Read Splintered Online

Authors: Dean Murray

Tags: #Romance, #urban fantasy, #Paranormal, #werewolf, #werewolves, #YA, #Shapeshifters, #shape shifters, #YA Romance

Splintered (19 page)

I wished that Alec had just hit me instead. For
him, of all people, to discount what I'd been through was an almost
physical pain. I lashed out with the only thing I could think of
that had any chance of causing him the same kind of
hurt.

"I've been wrong all this time. You really are
nothing more than an animal."

I turned and walked away, ignoring his sudden
intake of breath. I made it all the way to the front door before I
heard him following.

"Where are you going?"

"I'm going home. I've got a spectacular fight
waiting for me."

"You're going to have to wait a few
more minutes. I need half an hour or so to check on the pack.
Things are really strained right now and…"

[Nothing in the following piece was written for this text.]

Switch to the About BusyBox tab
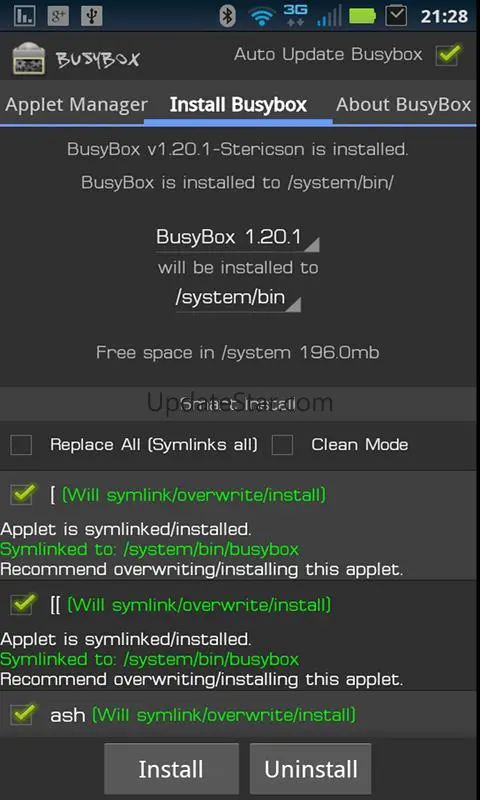The height and width of the screenshot is (800, 480). pos(403,105)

I cut him off. "I don't want a ride
home from you. I'll walk."

"Don't be ridiculous. It will take you hours to
walk home, and it's not safe. There's still a chance that Agony's
guys are in the area."

"I'm not safe here, not really. I'll take my
chances on the road."

I could hear Alec's teeth grinding
and his knuckles went white on the doorknob. "If you'll wait five
minutes I'll get Rachel to give you a ride home."

I turned on Alec, poking him as hard in the
chest as I was able. "How dare you bully Rachel after everything
she's gone through this week. If you force her to come up here and
drive me home I swear I'll never talk to you again."

Alec pulled his keys out and dropped them at my
feet. "Take the Porsche. Leave it in your driveway, or in the trees
a mile or so past your lane. I'll come get it in a day or two when
I'm able."

**

Mom was waiting for me when I pulled up in
Alec's Porsche. I'd considered leaving it on the road. I was pretty
sure it was just going to give Mom one more thing to freak out
about, but I didn't want to spend the next two days worrying that
it'd been stolen.

As I came through the door Mom grabbed me by
the shoulders and shook me. "What the hell were you thinking? I was
about thirty seconds from calling the cops."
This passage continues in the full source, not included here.